One of the highlights of every RSA Conference is the Cloud Security Alliance (CSA) Summit, which is traditionally held on Monday morning of the RSA Conference. This year’s summit was well-attended, with IT security professionals packing the hall to hear from a variety of cloud security experts.
There were several presentations throughout the morning, but two in particular stood out for me: A panel on the top security challenges facing enterprises who adopt the cloud, and another panel that provided feedback on cloud security from a number of the largest cloud service providers, including Amazon, Google, and Microsoft.

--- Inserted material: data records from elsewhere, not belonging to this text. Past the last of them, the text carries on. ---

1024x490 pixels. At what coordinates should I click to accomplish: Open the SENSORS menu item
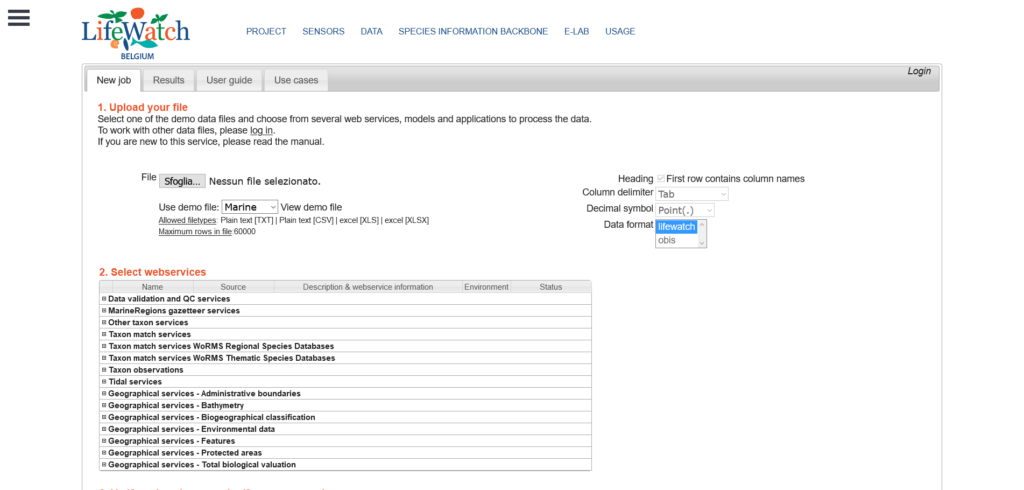tap(323, 32)
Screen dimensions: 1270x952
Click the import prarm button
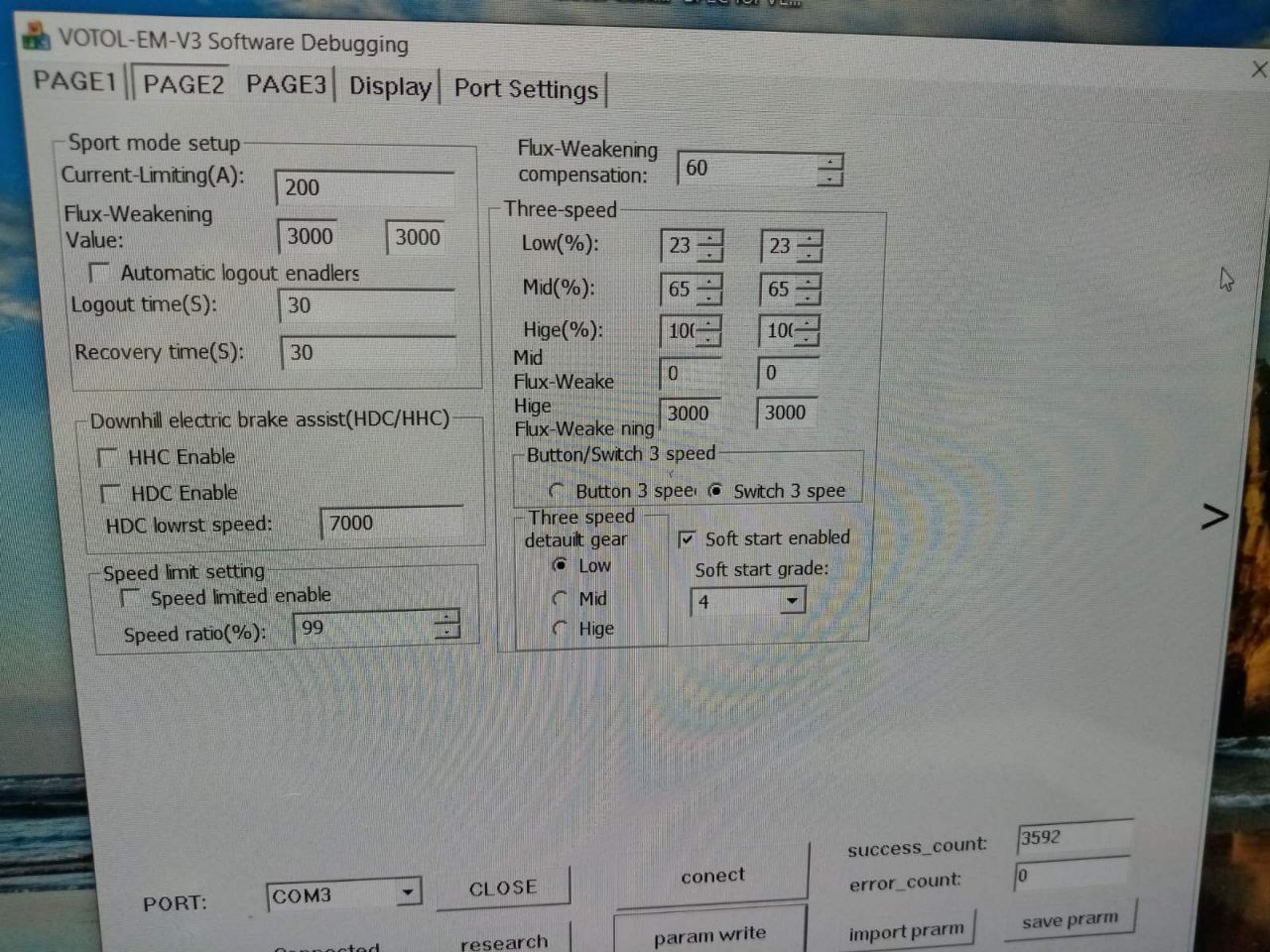[x=906, y=931]
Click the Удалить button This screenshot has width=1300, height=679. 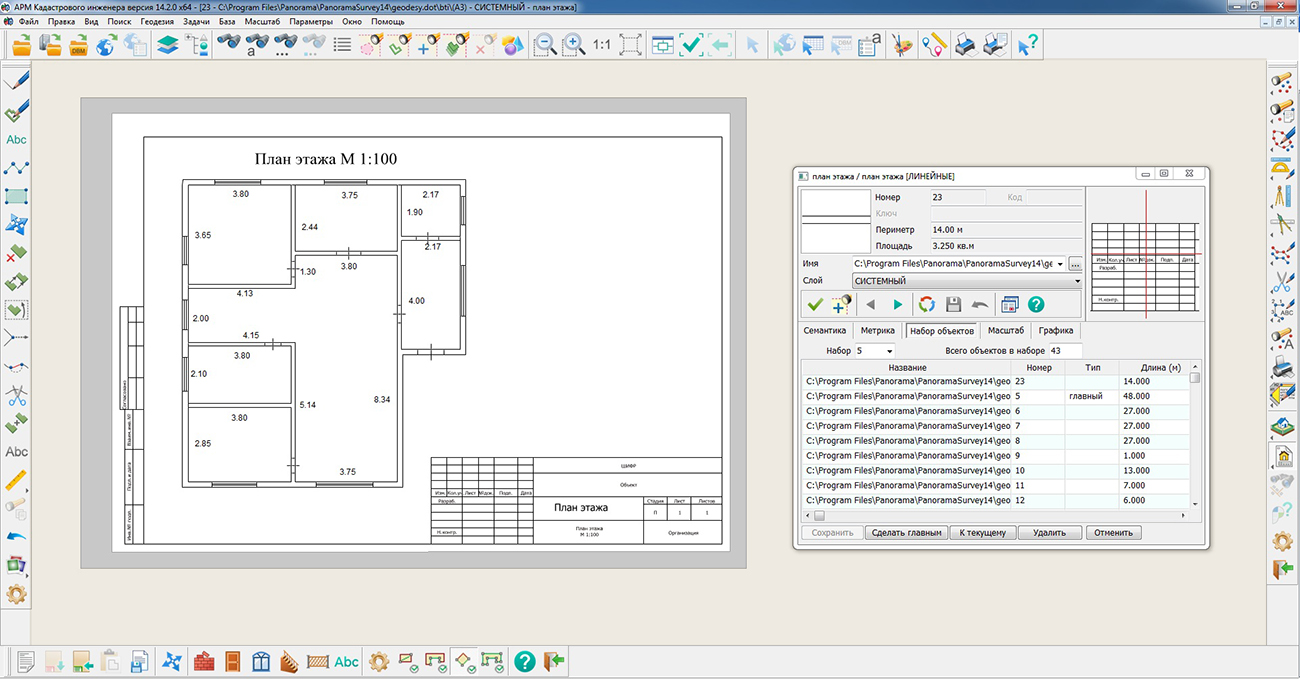(x=1050, y=533)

Security challenges for companies that adopt the cloud
In a wide-ranging discussion about the top security challenges facing businesses who adopt the cloud, six security experts highlighted five cloud security challenges that all IT professionals should be mindful of, namely:
- Data Security
- Navigating Global Trust Issues
- Shadow IT
- Advanced Attacks & Cyber Conflicts
- Provider Visibility & Translating Enterprise Requirements into the Cloud
When it comes to overall data security, John DiMaria of the British Standards Institution suggested that security admins needed to focus on an overall approach to security rather than on traditional perimeter defense. “[Sometimes] you can be too reliant on technology…and what I’d call an ‘eggshell’ protection model: The exterior is hard, but the internal is very soft,” DiMaria said. “There’s a fundamental difference between IT security and information security.”
Chenxi Wang, the VP of Cloud Security & Strategy for CipherCloud, said that data loss prevention (DLP) systems could use improvement. “Traditional DLP systems don’t work, and this remains a huge data loss problem,” Wang said. “Technical solutions that solve narrowly-define problems [aren’t the answer]…we need to focus on the content.” Jay Chaudry, the Chief Executive Officer and Founder of Zscaler, agreed that there was “…no one answer to the DLP problem.”
Enterprise Lessons: The Cloud Provider Perspective
With an increasing number of IT organizations moving workloads into the cloud, the state of cloud security is becoming increasingly important. Getting the perspective of cloud providers on the state of IT security was the focus of the last panel of the conference, which featured executives from Microsoft, Google, Amazon, Rackspace, and Dropbox.
Improving Cloud Security: 2FA, Log Everything, and There are no Silver Bullets
One of the consistent themes mentioned by all of the panelists is the importance of users turning on two-factor authentication for users accessing cloud services. “User authentication is still a big problem,” said Eran Feigenbaum, the Director of Security for Google for Work for Google.
Patrick Heim, the Head of Trust & Security for Dropbox, suggested that IT administrators should “…turn on two-factor authentication for everything you can” and suggested that bad actors trolling for cloud service user credentials had almost reached an “epidemic level.”
Another step that all the providers urged admins to take was to turn on logging, which provides a wealth of information about who is accessing what files, when access is being made, etc. In nearly all cases these logging features are free and readily available, but not all cloud service users may know about them.